(Supplied entries Opens)

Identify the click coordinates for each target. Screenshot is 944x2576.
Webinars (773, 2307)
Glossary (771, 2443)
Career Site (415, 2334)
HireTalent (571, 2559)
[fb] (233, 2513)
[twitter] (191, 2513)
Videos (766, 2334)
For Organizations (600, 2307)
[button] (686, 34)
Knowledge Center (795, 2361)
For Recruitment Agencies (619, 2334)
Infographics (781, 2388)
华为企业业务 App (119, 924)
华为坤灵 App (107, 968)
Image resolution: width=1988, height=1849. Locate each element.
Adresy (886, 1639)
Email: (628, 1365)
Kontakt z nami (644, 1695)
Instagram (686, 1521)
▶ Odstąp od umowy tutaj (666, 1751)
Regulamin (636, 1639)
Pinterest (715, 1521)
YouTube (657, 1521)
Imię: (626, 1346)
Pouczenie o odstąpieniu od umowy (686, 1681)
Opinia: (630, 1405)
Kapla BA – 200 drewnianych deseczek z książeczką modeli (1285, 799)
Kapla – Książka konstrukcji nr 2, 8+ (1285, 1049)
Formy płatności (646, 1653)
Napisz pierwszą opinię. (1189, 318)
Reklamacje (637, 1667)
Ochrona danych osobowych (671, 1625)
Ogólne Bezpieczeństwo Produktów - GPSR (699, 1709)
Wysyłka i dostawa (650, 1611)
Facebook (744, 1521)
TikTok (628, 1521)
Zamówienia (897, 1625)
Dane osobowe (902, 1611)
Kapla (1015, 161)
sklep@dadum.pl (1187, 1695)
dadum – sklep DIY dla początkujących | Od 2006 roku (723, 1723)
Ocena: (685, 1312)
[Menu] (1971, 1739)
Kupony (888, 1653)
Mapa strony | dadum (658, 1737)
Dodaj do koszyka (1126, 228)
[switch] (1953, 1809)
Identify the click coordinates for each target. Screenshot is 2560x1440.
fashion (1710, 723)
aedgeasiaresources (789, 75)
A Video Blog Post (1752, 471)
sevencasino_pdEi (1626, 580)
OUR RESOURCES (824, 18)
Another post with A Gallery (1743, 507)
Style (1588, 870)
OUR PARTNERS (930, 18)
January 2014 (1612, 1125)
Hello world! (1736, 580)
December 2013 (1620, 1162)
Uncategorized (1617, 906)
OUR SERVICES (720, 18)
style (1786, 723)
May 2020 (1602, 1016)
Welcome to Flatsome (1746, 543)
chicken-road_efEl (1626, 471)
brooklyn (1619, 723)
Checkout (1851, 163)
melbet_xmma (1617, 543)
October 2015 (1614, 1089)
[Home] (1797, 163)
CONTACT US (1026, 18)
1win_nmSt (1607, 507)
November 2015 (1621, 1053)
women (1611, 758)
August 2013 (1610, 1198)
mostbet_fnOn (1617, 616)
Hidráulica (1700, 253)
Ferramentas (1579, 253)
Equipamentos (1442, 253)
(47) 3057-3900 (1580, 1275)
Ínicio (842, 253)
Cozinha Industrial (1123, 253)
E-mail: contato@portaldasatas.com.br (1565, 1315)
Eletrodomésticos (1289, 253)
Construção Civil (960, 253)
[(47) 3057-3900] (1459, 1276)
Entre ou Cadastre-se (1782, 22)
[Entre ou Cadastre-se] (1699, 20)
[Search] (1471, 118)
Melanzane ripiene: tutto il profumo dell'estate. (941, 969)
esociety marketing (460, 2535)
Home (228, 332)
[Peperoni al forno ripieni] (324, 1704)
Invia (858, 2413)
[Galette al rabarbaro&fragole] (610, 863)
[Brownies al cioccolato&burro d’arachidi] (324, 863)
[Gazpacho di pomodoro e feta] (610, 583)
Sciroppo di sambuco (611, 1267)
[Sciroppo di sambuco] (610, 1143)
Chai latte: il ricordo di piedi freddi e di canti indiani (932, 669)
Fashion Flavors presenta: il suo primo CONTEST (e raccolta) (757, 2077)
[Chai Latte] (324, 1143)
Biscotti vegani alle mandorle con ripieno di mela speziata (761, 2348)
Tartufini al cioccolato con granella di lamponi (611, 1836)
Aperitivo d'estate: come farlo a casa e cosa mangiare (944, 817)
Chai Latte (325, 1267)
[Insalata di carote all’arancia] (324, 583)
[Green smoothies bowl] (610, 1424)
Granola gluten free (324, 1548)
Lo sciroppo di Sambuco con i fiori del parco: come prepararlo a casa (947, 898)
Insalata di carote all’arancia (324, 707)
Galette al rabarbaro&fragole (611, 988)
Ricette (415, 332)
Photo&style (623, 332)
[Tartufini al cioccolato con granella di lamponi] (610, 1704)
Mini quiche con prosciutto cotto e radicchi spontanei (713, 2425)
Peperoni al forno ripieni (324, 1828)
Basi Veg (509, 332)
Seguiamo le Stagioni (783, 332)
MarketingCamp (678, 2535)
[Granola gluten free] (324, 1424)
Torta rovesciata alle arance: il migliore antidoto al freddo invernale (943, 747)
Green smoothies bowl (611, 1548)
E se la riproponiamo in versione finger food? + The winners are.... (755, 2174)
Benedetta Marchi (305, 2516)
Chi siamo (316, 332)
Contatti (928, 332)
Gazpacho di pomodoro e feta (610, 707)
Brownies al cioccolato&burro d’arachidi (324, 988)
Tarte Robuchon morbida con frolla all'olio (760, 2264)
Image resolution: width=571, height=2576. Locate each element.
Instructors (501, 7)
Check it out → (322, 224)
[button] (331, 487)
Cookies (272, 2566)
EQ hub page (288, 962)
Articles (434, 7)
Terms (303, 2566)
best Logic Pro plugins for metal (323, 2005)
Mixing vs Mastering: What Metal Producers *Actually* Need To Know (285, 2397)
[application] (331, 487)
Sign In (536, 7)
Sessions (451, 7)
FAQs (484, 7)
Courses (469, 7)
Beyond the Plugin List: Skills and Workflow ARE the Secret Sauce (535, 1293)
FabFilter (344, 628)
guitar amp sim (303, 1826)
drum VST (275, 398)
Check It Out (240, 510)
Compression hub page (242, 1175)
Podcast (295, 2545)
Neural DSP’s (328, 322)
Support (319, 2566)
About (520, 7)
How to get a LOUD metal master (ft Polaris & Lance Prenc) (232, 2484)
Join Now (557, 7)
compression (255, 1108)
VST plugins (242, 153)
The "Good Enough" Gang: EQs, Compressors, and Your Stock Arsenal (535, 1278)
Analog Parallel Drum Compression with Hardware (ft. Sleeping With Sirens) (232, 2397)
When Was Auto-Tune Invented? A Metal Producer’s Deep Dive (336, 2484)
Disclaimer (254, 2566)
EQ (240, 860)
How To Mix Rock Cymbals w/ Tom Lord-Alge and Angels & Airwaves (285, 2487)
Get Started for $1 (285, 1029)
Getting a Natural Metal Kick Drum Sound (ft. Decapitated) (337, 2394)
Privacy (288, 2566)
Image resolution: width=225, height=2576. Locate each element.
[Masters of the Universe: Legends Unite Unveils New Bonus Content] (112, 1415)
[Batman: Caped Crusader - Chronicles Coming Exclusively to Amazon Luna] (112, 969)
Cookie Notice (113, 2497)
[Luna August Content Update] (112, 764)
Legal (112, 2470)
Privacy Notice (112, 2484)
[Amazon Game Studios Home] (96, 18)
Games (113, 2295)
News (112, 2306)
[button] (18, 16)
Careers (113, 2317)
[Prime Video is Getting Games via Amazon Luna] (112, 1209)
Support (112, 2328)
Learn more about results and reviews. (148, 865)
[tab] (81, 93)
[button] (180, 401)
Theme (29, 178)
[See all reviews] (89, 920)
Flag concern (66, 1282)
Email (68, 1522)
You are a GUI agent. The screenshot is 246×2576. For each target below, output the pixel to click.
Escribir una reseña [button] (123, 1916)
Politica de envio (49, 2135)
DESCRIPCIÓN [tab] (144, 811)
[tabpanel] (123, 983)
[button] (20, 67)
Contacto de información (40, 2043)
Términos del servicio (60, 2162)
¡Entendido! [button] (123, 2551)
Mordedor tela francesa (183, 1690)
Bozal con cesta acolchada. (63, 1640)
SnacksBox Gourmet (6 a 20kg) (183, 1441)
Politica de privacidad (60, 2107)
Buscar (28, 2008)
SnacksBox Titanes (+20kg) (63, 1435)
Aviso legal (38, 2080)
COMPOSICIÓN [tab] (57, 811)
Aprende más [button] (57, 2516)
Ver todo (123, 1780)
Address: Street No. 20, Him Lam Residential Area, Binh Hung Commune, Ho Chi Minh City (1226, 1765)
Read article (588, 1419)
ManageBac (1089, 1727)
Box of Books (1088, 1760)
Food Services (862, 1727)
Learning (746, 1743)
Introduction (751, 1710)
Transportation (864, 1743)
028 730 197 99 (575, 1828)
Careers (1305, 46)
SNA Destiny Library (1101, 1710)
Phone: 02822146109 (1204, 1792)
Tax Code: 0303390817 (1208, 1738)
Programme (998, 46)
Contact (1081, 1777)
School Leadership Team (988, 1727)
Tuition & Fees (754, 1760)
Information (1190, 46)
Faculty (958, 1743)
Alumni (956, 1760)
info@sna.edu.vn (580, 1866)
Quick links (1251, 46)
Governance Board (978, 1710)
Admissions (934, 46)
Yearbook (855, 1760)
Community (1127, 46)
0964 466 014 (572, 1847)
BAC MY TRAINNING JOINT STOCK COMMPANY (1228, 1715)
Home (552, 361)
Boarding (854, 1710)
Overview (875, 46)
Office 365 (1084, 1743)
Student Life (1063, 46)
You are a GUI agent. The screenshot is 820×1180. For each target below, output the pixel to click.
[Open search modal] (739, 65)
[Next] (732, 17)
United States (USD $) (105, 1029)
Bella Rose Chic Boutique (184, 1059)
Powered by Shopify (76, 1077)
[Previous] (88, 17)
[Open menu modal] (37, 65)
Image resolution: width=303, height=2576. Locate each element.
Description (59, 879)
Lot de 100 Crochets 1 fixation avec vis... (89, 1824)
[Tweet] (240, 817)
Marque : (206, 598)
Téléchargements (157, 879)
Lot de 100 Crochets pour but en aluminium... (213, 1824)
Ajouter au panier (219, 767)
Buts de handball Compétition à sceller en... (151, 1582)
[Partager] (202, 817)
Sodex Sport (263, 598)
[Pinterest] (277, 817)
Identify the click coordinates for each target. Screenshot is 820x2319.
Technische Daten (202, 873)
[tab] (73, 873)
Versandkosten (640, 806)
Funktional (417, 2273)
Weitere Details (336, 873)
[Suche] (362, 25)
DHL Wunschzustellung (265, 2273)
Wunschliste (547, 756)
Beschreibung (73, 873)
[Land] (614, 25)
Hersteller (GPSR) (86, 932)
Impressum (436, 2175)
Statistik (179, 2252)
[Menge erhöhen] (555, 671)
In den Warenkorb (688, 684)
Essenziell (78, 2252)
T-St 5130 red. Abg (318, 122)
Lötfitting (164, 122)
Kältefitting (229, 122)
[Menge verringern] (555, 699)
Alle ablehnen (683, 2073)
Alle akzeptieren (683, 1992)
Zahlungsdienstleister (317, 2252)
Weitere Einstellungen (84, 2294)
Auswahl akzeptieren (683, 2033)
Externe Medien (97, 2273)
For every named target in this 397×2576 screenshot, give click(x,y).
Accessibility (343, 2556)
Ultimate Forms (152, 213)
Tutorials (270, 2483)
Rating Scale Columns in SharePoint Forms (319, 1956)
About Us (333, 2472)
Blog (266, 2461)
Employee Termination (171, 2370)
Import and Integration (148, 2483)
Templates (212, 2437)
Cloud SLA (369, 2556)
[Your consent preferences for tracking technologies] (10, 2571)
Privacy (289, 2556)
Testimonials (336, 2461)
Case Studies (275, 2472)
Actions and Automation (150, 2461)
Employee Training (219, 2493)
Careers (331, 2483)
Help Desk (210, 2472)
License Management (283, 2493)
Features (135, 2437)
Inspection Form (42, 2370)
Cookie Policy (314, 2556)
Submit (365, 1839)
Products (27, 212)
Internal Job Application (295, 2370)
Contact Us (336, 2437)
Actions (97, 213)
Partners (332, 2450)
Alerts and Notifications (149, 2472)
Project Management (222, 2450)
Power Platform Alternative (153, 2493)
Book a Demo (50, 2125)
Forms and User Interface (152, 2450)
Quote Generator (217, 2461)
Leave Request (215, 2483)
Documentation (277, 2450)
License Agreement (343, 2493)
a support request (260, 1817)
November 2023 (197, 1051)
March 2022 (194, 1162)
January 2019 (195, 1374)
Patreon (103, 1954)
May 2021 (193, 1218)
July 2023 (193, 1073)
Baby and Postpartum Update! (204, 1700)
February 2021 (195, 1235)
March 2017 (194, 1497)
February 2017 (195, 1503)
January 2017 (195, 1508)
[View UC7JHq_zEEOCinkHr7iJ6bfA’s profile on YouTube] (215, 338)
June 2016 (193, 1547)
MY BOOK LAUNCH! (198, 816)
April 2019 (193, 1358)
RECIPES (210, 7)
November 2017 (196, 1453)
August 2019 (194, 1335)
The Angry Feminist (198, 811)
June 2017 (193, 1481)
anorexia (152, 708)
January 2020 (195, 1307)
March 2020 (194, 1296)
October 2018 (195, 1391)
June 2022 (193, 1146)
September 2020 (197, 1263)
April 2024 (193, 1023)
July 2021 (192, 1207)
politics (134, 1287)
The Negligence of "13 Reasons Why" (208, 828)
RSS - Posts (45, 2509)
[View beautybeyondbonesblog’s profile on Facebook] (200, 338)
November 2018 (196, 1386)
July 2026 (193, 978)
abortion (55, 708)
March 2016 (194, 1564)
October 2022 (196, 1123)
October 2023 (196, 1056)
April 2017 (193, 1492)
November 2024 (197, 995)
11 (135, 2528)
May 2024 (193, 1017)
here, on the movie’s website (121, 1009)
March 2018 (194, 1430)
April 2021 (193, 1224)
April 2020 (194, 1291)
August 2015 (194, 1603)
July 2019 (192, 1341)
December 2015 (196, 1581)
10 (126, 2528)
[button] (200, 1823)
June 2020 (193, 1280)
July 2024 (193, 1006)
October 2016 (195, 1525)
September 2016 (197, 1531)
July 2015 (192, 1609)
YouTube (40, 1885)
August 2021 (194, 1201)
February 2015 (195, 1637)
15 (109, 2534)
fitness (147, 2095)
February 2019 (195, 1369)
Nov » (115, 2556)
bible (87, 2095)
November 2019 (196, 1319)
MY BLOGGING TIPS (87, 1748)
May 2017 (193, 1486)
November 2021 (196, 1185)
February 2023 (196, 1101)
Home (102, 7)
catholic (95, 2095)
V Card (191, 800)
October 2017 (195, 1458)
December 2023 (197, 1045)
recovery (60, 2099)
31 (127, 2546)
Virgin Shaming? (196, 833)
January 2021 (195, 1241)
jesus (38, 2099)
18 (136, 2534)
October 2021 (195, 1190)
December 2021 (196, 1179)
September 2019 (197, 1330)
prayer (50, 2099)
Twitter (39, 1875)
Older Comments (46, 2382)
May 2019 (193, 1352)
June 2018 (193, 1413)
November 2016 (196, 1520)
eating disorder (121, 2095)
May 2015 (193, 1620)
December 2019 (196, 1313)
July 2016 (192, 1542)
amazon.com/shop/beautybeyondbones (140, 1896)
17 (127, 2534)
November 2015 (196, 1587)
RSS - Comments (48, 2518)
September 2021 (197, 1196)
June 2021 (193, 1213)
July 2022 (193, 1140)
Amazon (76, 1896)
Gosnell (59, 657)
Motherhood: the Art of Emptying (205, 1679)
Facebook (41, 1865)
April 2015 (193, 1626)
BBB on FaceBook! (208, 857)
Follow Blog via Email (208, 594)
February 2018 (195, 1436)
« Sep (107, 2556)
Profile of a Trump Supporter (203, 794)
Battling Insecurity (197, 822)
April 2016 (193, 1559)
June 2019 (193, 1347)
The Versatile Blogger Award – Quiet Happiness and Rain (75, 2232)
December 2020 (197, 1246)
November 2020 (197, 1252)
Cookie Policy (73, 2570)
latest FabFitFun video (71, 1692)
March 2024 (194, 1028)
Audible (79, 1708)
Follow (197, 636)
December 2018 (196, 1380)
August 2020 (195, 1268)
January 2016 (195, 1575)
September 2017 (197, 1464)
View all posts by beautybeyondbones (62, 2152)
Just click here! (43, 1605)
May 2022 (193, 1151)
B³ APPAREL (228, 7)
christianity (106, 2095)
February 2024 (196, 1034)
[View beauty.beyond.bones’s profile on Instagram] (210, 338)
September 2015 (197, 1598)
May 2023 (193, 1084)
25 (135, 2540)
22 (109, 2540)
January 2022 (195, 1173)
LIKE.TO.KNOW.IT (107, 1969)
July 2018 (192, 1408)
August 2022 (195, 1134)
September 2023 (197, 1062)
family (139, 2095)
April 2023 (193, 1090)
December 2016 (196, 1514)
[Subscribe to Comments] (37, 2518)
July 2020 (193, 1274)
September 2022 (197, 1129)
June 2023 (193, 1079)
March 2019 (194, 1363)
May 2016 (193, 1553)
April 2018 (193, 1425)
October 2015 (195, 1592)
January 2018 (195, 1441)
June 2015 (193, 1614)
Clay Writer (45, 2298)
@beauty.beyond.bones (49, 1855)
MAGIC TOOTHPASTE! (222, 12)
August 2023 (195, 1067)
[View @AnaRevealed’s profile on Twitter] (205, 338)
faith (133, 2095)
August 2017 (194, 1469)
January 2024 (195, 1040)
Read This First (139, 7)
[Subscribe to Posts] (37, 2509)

(Supplied entries Closes)

Whenever a line in the records contains the word "plugins", copy that line.

best Logic Pro plugins for metal (323, 2005)
VST plugins (242, 153)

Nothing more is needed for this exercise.